» **EXTRACT**
══════

The White House has acknowledged the controversial weapons will risk “civilian harm from unexploded ordnance”
Several US Democrats have condemned President Joe Biden’s decision to supply cluster munitions to Ukraine, citing concerns the bombs could maim and kill non-combatants for decades to come.
Following an announcement by the White House earlier on Friday, a number of House Democrats made their opposition known, with Pennsylvania Rep. Representative Chrissy Houlahan saying the move could blur the lines of America’s percieved “moral high ground.”
“A victory for Ukraine is an essential victory for democracies across the globe, but that victory cannot come at the expense of our American values and thus democracy itself,” said Houlahan, an Air Force veteran and the co-chair for a congressional caucus on unexploded ordnance.
Cluster bombs carry smaller explosive submunitions which are scattered across a target area, frequently used against infantry and lightly armored vehicles. However, due to their tendency to leave behind undetonated ‘duds’ – which can remain live in former conflict zones for decades – more than 120 nations have agreed to ban the weapon, including a majority of NATO members.
Though Washington has not joined the international Convention on Cluster Munitions, lawmakers passed legislation in 2009 which barred exports of any cluster bombs with a ‘dud’ rate of more than 1%, which applies to most of the US stockpile. While the law effectively prohibited all foreign transfers of the weapon, the White House can waive the restriction at any time.
During a Pentagon briefing on Thursday, press secretary Patrick Ryder was asked to address concerns over cluster bombs, insisting the military would “carefully” select which type of munitions to send. He claimed any transfer “would not include older variants with dud rates that are higher than 2.35 percent” – more than double the limit set by Congress.

══════

» **YOUR TASKS**
(a) Translate this sentence from the article on cluster munitions for Ukraine into Spanish: "Cluster bombs carry smaller explosive submunitions which are scattered across a target area, frequently used against infantry and lightly armored vehicles."
(b) Extend the article on cluster munitions for Ukraine, picking up after its final sentence.
The lines after this point have no connection to the cluster munitions article.

» **INFORMATION PROVIDED**
══════

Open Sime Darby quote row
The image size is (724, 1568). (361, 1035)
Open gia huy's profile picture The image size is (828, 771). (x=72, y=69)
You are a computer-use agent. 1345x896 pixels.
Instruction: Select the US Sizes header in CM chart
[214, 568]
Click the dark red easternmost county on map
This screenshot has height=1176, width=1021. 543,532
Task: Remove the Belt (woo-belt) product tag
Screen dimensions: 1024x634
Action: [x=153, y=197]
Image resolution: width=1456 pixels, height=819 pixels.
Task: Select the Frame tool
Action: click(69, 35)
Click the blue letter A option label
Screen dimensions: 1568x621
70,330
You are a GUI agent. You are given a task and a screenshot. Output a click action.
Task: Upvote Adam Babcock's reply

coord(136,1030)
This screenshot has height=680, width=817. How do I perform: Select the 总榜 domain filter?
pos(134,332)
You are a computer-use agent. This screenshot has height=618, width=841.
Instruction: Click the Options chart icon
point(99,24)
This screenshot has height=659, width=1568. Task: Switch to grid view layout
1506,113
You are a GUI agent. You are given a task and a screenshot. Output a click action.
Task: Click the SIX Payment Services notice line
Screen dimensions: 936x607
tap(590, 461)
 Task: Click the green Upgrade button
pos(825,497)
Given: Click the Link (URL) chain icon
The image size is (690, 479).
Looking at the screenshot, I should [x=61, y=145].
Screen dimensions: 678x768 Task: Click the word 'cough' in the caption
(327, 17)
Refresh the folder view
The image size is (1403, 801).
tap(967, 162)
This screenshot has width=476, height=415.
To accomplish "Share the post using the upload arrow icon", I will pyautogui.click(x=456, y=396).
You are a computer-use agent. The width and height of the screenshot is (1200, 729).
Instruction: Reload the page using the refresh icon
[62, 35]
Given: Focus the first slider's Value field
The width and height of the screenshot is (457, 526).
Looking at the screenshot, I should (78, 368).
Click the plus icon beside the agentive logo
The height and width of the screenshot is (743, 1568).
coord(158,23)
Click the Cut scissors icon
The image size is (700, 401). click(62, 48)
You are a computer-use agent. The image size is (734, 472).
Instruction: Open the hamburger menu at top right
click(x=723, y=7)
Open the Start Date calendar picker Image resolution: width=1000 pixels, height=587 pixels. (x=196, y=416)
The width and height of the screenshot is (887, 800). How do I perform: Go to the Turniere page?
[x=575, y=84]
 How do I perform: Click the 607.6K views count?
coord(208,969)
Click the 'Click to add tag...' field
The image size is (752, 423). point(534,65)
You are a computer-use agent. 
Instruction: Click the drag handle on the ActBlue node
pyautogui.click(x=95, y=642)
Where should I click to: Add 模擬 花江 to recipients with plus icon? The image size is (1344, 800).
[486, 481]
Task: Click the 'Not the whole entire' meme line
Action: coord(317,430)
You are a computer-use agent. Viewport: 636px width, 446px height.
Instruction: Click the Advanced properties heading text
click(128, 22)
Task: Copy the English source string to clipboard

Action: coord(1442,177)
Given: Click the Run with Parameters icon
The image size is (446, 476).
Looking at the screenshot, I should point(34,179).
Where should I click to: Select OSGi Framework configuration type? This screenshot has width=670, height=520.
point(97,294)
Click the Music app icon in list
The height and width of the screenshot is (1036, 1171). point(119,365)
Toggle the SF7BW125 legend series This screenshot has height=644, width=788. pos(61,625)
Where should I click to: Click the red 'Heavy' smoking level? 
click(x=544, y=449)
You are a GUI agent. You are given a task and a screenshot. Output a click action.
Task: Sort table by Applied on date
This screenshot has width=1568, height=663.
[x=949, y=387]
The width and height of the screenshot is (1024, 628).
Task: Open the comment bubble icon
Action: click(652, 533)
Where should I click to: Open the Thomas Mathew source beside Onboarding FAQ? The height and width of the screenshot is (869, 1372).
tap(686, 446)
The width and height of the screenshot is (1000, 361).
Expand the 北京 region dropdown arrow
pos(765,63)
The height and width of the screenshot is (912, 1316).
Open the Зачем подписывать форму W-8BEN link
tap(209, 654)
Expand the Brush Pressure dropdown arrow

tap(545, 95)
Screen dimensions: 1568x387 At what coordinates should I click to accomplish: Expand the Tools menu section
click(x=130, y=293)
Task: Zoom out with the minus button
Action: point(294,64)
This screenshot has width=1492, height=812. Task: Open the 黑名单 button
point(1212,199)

══════

» **ANSWERS BY TASK**
(a) Las bombas de racimo transportan submuniciones explosivas más pequeñas que se dispersan por una zona objetivo y se utilizan con frecuencia contra la infantería y los vehículos ligeramente blindados.

(b)
Rep. Jim McGovern of Massachusetts also issued a statement questioning the wisdom of providing cluster weapons to Kiev, saying the bombs “disperse hundreds of bomblets, which can travel far beyond military targets and injure, maim and kill civilians – often long after a conflict is over.” Though Washington, Moscow and Kiev have each declined to sign the cluster bomb treaty, he observed that a long list of US allies had already banned the munitions.
Democrats Ilhan Omar and Sara Jacobs said they will soon introduce legislation that would impose a full-blown ban on cluster bomb transfers as part of foreign military assistance. Jacobs argued the weapons would “prevent the successful economic rebuilding and recovery that’s needed to ensure a prosperous Ukraine and maintain anti-corruption gains,” apparently referring to Kiev’s efforts to crack down on official graft as it seeks to join the NATO bloc.
National Security Advisor Jake Sullivan told reporters on Friday that US officials “recognize that cluster munitions create a risk of civilian harm from unexploded ordnance,” but defended the move after putting it off “for as long as we could.” Undersecretary of Defense for Policy Colin Kahl refused to confirm how many bombs would be provided to Ukraine, but said that there are “hundreds of thousands” of such shells in US stockpiles.